US urges Bahrain to free jailed rights campaigner Nabeel Rajab
https://parstoday.ir/en/news/west_asia-i25636-us_urges_bahrain_to_free_jailed_rights_campaigner_nabeel_rajab
The United States has called on the Bahraini regime to release prominent rights activist, Nabeel Rajab, citing "concerns" over silencing dissidents in the Persian Gulf country.
(last modified 2021-04-13T02:52:40+00:00 )
Sep 07, 2016 03:15 UTC
  • US State Department spokesman Mark Toner
    US State Department spokesman Mark Toner

The United States has called on the Bahraini regime to release prominent rights activist, Nabeel Rajab, citing "concerns" over silencing dissidents in the Persian Gulf country.

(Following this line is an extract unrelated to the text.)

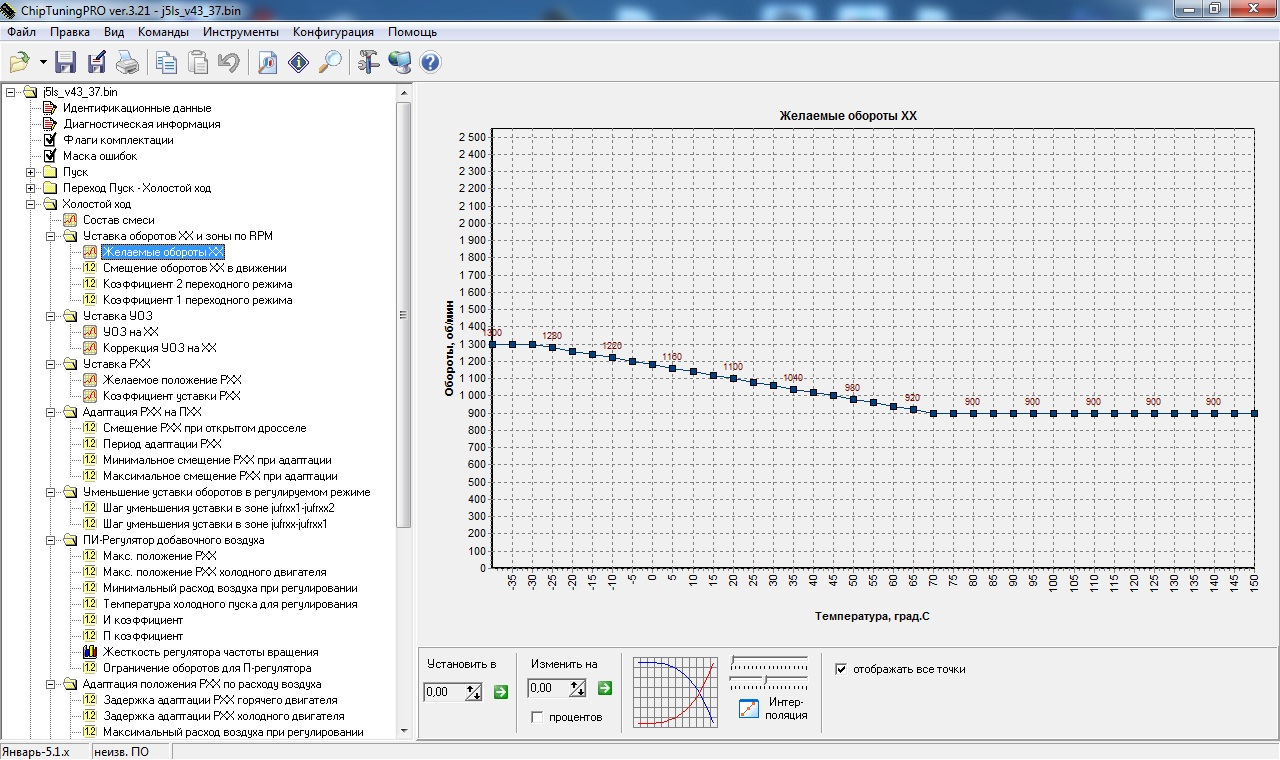This screenshot has width=1280, height=760.
Task: Open the 'Инструменты' menu
Action: point(241,32)
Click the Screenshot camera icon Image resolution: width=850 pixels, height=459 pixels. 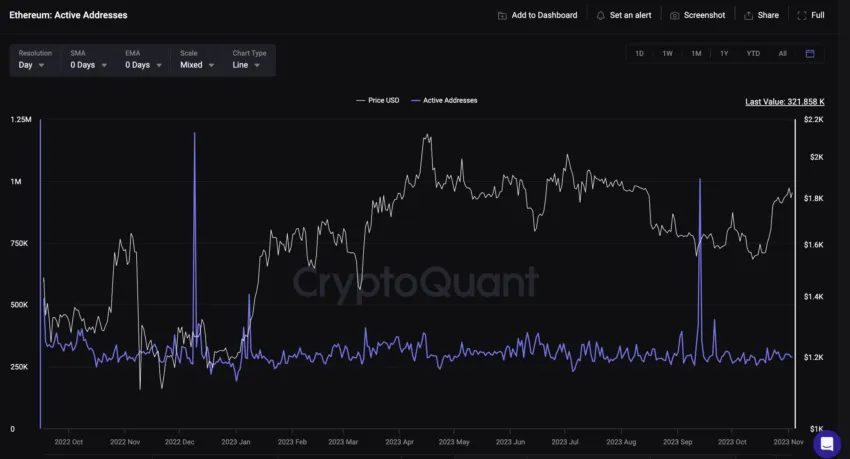tap(674, 16)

According to Press TV, US State Department spokesman Mark Toner said on Tuesday "We call on the government of Bahrain to release him immediately," adding that, "We have concerns about the state of human rights in general in Bahrain and we're engaging with the government... on all these issues."

The move was prompted just two days after the New York Times published a letter by Rajab, noting that the 52-year-old activist was facing new charges for organizing pro-democracy demonstrations and publishing Twitter posts deemed “insulting” to the Bahraini authorities.

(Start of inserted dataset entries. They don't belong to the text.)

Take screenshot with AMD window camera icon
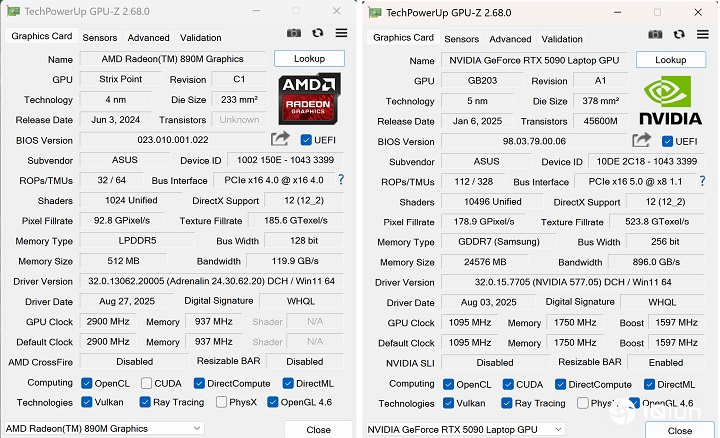This screenshot has height=438, width=720. [294, 33]
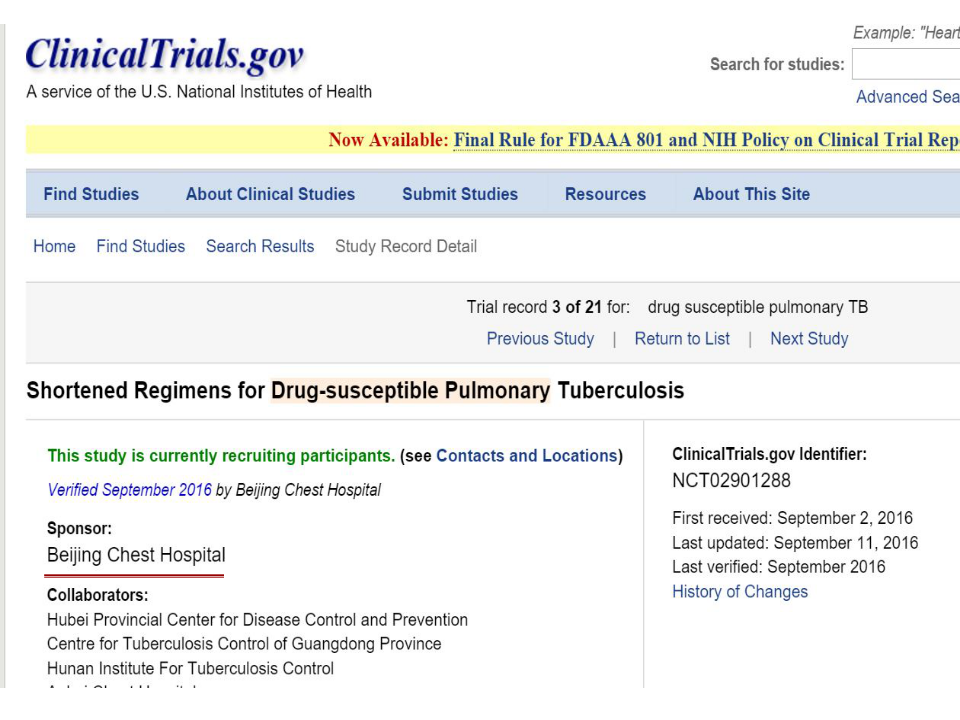Screen dimensions: 960x720
Task: Open the Find Studies menu tab
Action: coord(91,194)
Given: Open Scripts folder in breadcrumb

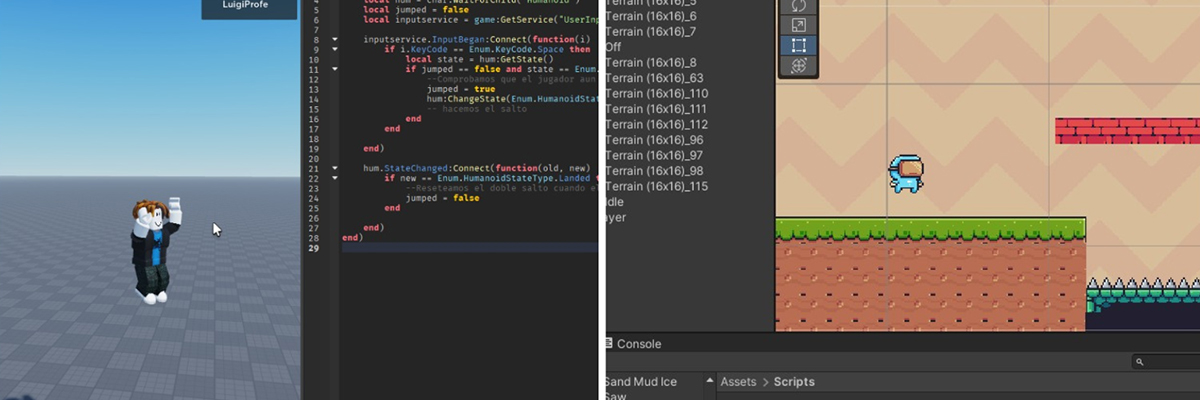Looking at the screenshot, I should coord(793,382).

The prosecutor of Bahrain’s northern region, Mohammed Salah, said Rajab had been questioned over a complaint from the cybercrime unit accusing him of “publishing a column in a foreign newspaper in which he deliberately broadcast news, statements and false rumors that undermine the kingdom’s prestige and stature.”

In the column, Rajab addressed readers in the first person, saying he was writing from a “Bahraini jail cell where I have been detained, largely in isolation, since the beginning of summer.”

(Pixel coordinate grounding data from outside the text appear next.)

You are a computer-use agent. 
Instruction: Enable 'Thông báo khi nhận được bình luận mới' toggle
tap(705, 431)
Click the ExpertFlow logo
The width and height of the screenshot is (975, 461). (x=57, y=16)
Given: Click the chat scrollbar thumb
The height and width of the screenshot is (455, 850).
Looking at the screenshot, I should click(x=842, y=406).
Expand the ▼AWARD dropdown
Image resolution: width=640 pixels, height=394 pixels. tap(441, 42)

He said Bahrain has some 4,000 political prisoners and the highest prison population per capita in the Middle East.

"This is a country that has subjected its people to imprisonment, torture and even death for daring to desire democracy," Rajab wrote.

According to US-based rights body Human Rights Watch, he already faces up to 12 years in prison over tweets critical of the war on Yemen by Saudi Arabia, a staunch ally of Manama.